8. Insurance. Seller agrees to maintain at its expense insurance policies providing coverage, while in its care and custody and
similar coverage from its subcontractors while items are under their care and custody, against loss or damage due to water, sprinkler
leakage, fire, explosion, windstorm, civil commotion and other perils covered under its "extended coverage" property insurance policy:
(i) all work which may be in process and (ii) all materials furnished by Buyer. All of said insurance policies shall extend coverage to
Seller and Buyer as their respective interests may appear. All creative work and Buyer-owned finished goods that is stored with Seller is
stored at Buyer's risk, and Buyer is responsible for obtaining insurance thereon.
9. Security Interest. Until all liabilities of Buyer have been paid in full, Buyer hereby grants Seller a security interest in any
and all of Buyer's products, artwork, types, plates, dies, engravings, negatives and other preparatory items now or hereinafter possession
of Seller as collateral for the payment for any and all liabilities of Buyer to Seller, including, but not limited to, attorney's fees incurred
by Seller in regard of any such liabilities.
10. Warranty. Seller warrants that the products delivered to Buyer under this Agreement will conform to any specifications set
forth in the applicable purchase order or other similar document expressly agreed to by Seller. IF SAMPLES WERE SHOWN TO BUYER, SUCH
SAMPLES WERE FOR GENERAL INFORMATIONAL PURPOSES ONLY AND SHALL NOT BE DEEMED A WARRANTY BY SAMPLE OR OTHERWISE HAVE ANY LEGAL EFFECT.

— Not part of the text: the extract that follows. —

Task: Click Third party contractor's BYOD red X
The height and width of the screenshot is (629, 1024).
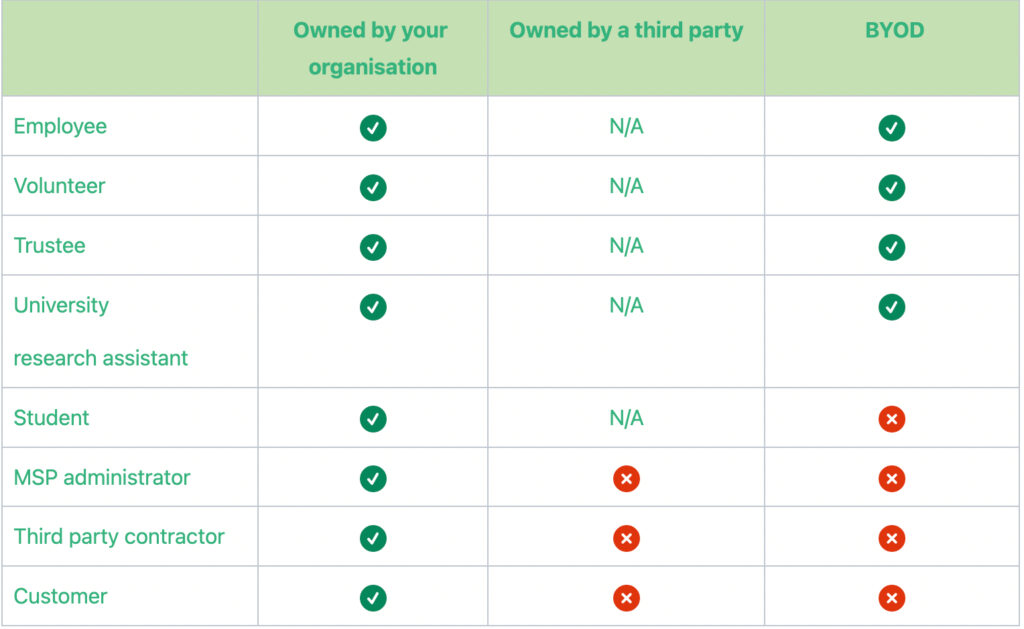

THE WARRANTY IN THIS SECTION 10 IS IN LIEU OF ALL OTHER WARRANTIES, EXPRESS, IMPLIED OR STATUTORY, INCLUDING WITHOUT LIMITATION, ANY
WARRANTIES OF MERCHANTABILITY, FITNESS FOR A PARTICULAR PURPOSE OR ANY WARRANTY OF NON-INFRINGEMENT OF THIRD PARTY RIGHTS, AND ALL SUCH
OTHER WARRANTIES ARE HEREBY EXPRESSLY DISCLAIMED.
11. Limitation of Liability. Upon any breach of warranty or breach of contract, the Buyer's sole and exclusive remedy shall be to
receive reimbursement of the price paid for defective product (or the portion thereof with respect to which damages are claimed) or, at
Seller's option, Seller may elect to replace any defective products. WITHOUT LIMITING THE GENERALITY OF THE FOREGOING, SELLER SHALL NOT BE
LIABLE TO BUYER FOR ANY AMOUNT BEYOND THAT STATED IN THE PREVIOUS SENTENCE INCLUDING, WITHOUT LIMITATION, FOR ANY DIRECT, INDIRECT, INCIDENTAL,
SPECIAL, CONSEQUENTIAL, OR EXEMPLARY DAMAGES, INCLUDING, BUT NOT LIMITED TO, DAMAGES FOR LOSS OF PROFITS, GOODWILL, USE, DATA, COSTS OF
ACQUIRING SUBSTITUTE PRODUCTS OR OTHER INTANGIBLE LOSSES. Claims for defective or damaged goods or for shortages shall be made by the Buyer
in writing within sixty (60) days after shipment and are otherwise waived. If Seller cures such default, or proceeds diligently to complete
the cure within thirty (30) days after receipt of the Buyer's claim, Seller shall not be in violation of this Agreement.
12. Governing Law; Venue. This Agreement shall be governed by and construed in accordance with the laws of the State of New York,
without regard to the conflicts of law rules thereof. Buyer, for itself and its successors and assigns, irrevocably agrees that any suit,
action or proceeding initiated by Buyer and arising out of or relating to any transaction subject to this Agreement must be instituted only
in a United States District Court located in New York, New York. Buyer, for itself, generally and unconditionally accepts and irrevocably
submits to the exclusive jurisdiction of the aforesaid courts.
13. Binding Agreement. This Agreement is binding upon Buyer and Buyer's heirs, administrators, executors, successors, personal
representatives and assigns and shall inure to the benefit of Seller and its successors and assigns and supersedes all other agreements,
written or oral, regarding the subject matter hereof.